Can we modify how the instructions from the FXN gene are read by the cell?

In the last few years, scientists have started using a powerful tool called CRISPR to modify the DNA of patients in a new form of gene therapy; the first example of a CRISPR medicine was approved at the end of 2023. Friedreich’s Ataxia is potentially treatable with CRISPR by introducing DNA modifications that reduce or remove altogether the GAA expansion that causes the disease. This is a very powerful technology but comes with the potential to introduce unwanted genome alteration. With this proposal, Dr Quattrone and his team suggest a radically different approach: instead of directly modifying the gene mutation, they aim to modify how the gene’s instructions are used by the cell, compensating for the effects of the mutation at a different level.
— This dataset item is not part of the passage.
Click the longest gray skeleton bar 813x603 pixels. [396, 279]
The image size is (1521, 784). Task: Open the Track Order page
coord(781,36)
Dr Quattrone’s research has uncovered a new version of the gene’s instructions, called FXN2, which seems to be abundant but non-functional in FA-affected organs. Using a state-of-the-art form of CRISPR they were able to modify how the cell processes the genetic information necessary to make frataxin and boost the production of the protein threefold in lab tests. The group plans to expand this research by testing this method in cells from FA patients and in FA mouse models to see if it improves symptoms. This could lead to a new way of treating FA by indirectly correcting the genetic error.